Yes, I've read this list before, but having read this whole chapter: damn, the full text is good. The list itself is nice as a reminder for this chapter, the standalone list is not nearly as useful. Get that full-fat version, read the damn book

Quote from: p. 162[One] of Jay Forrester's famous systems sayings goes: It doesn't matter how the tax law of a country is written. There is a shared idea in the minds of the society about what a "fair" distribution of the tax load is. Whatever the laws say, by fair means or foul, by complications, cheating, exemptions or deductions, by constant sniping at the rules, actual tax payments will push right up against the accepted idea of "fairness."

Quote from: p. 163Paradigms [shared social agreements about the nature of reality] are the sources of [systems goals and information flows, feedbacks, stocks, flows, and everything else about] systems.

droqen

My notes on the places to intervene.

-Changing numbers, buffers (stock sizes relative to flow rates), the plumbing (how stocks and flows connect), and delays in the system are lower-order intervention points. They are often physical and expensive to change one by one, and besides, they don't really get at the heart of the problem. Pay attention to these mechanisms, of course. They matter.

-Balancing and reinforcing feedback loops are powerful and more can be done with them. They are atomic in nature, each one the result of a simple "If X is higher/lower, do Y more/less". If you can change one of these relationships (the right one, in the right direction) it can have a big impact.

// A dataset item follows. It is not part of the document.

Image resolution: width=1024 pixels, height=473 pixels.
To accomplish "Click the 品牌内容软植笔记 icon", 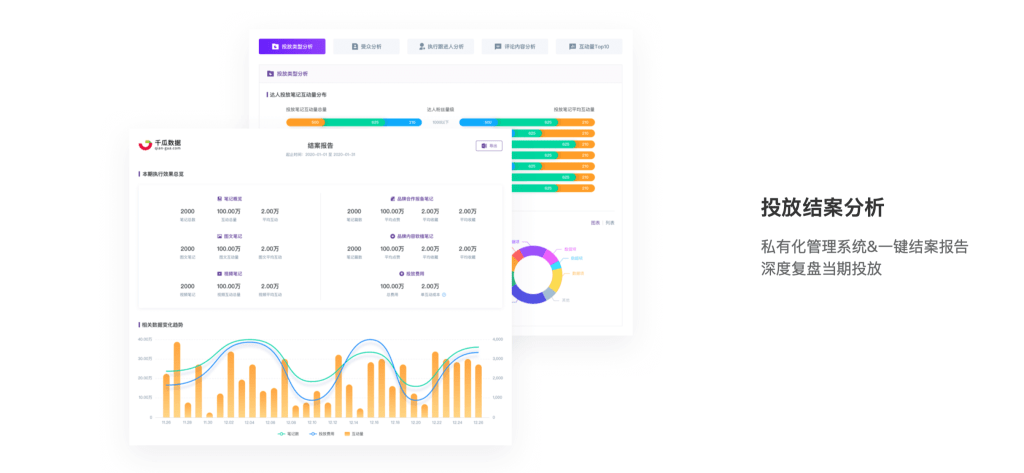I will point(392,236).

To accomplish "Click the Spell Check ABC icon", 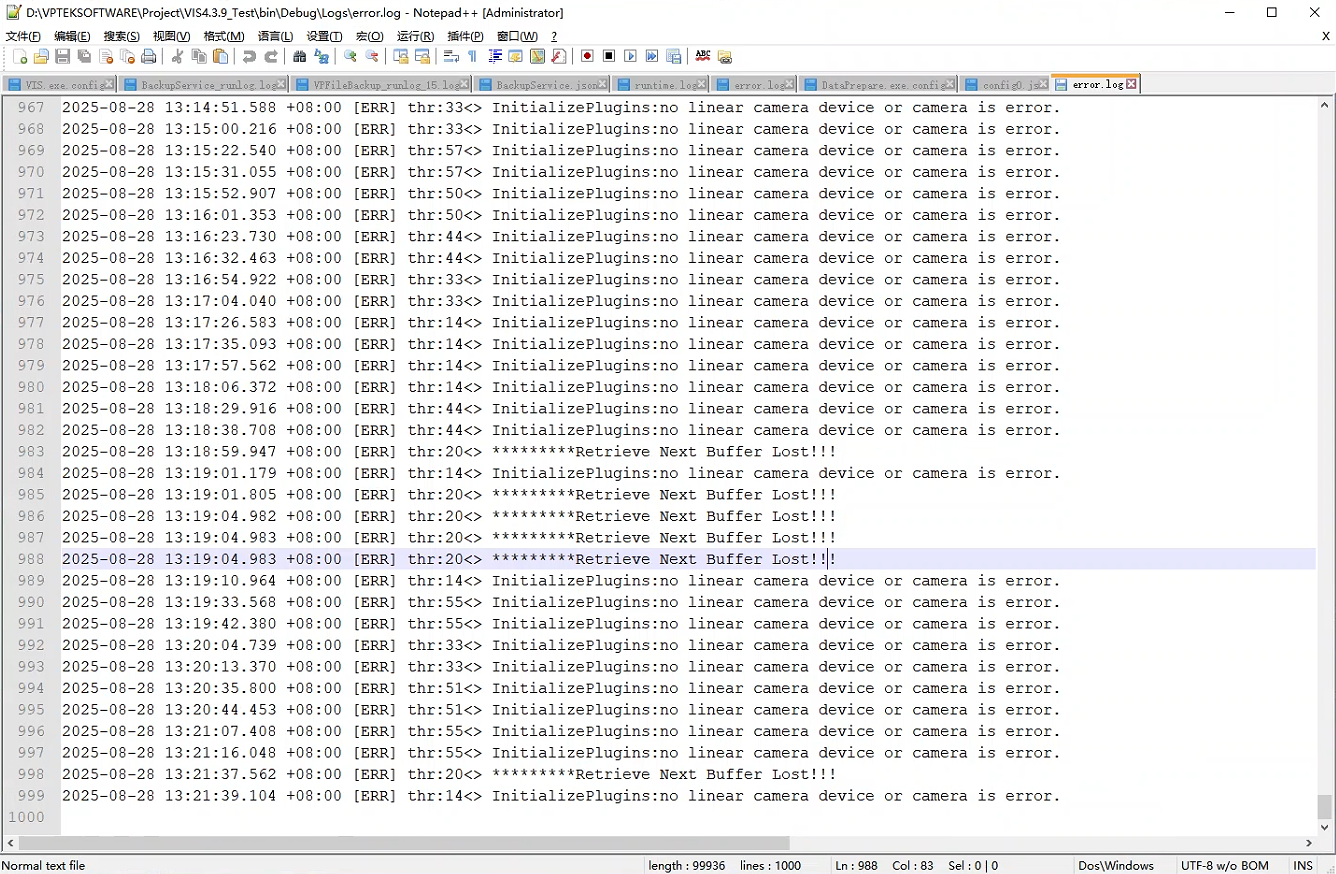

-Information flows, rules, and self-organization-- the ability to change the rules and structure. Education and enforcement and agency over the system itself. The previous item suggests that changing numbers directly is expensive and low-impact; instead, change the flows, change the loops. The numbers will work themselves out. The idea with this item, is that you don't have to change the flows or loops if you can change the nature of change itself. How is change effected in this system? If it's in the right hands, if everyone knows what's going on and why it's going on and how to change it (which correspond respectively to information, rules, and self-organization), the system will change for the better of everyone.

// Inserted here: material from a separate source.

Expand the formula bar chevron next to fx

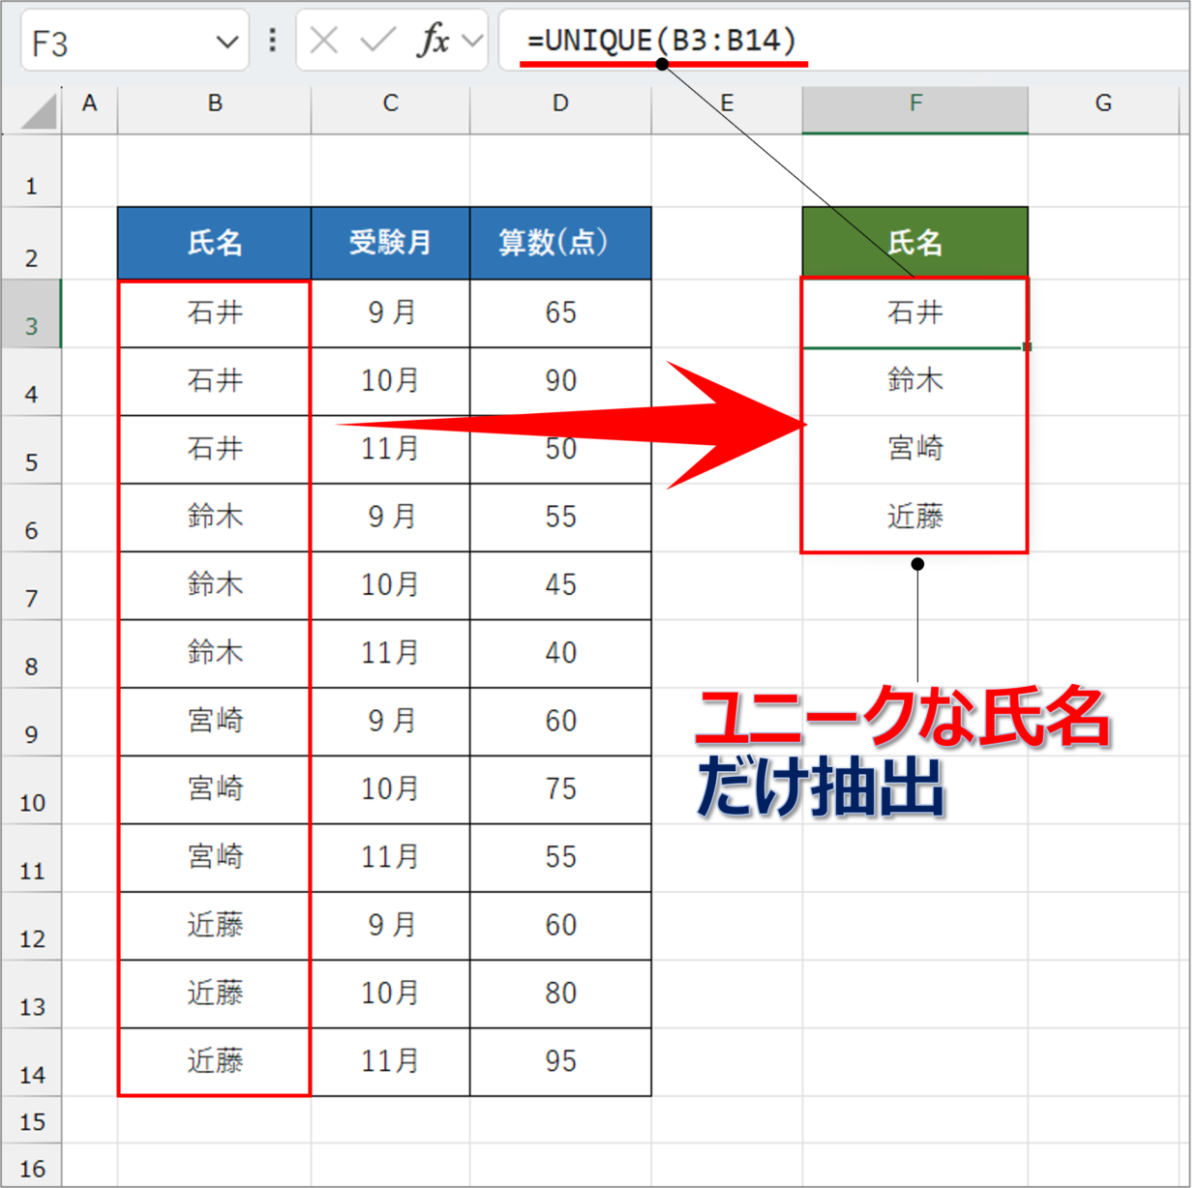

-Goals, paradigms, and transcending paradigms. Again, this flows down the list. In order to change a system, we understand its goals, goals come from paradigms, and transcending paradigms allow us to play with paradigms...

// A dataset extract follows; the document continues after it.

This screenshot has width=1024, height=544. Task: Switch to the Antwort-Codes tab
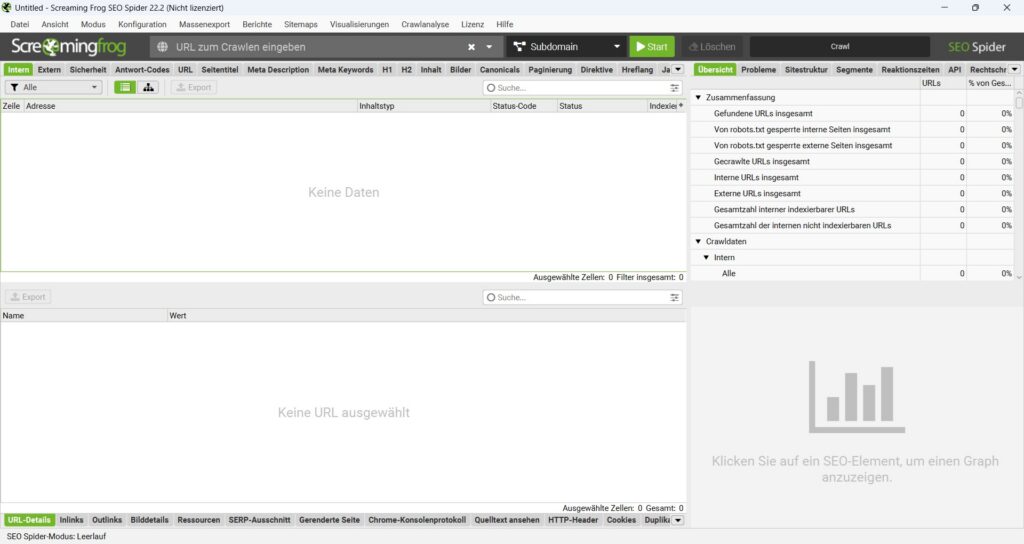(x=142, y=70)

Go up another level, another level, another level. Appeal to the biggest arena you have real access to. Make changes there, while considering every subsystem. I would not be as comfortable thinking like this without the backing of everything I learned about local adaptation and living systems from The Nature of Order.

droqen

CHAPTER SEVEN: LIVING IN A WORLD OF SYSTEMS

This chapter is great, really lovely. I'm going to be drawing more connections. I need a better way to draw connections than these links and backlinks... The thing is it's connected but not

I guess I just have a lot of books tied together by a huge web. Maybe these are "Systems Thinking" books, but they're not all about systems thinking in the way that this book is, they're just... thinking about things, and everything is a system... Anyway, I'm going to go one by one through all the "systems wisdoms" that this final chapter tries to describe. They are all good.

droqen

#14
Quote from: p166People who are raised in the industrial world and who get enthused about systems thinking are likely to make a terrible mistake. They are likely to assume that here, in systems, analysis, in interconnection and complication, in the power of the computer, here at last, is the key to prediction and control. This mistake is likely because the mind-set of the industrial world assumes that there is a key to prediction and control.

~ The Nature of Order, "20th-century mechanistic viewpoint" (A bad specific link, because I can't quiiite find anything specific - it's crystal clear in my mind, but not here. I need some connective tissue.)

EDIT: So I created a new forum for this! I'm excited for it.

~ The harmful industrial mechanistic viewpoint.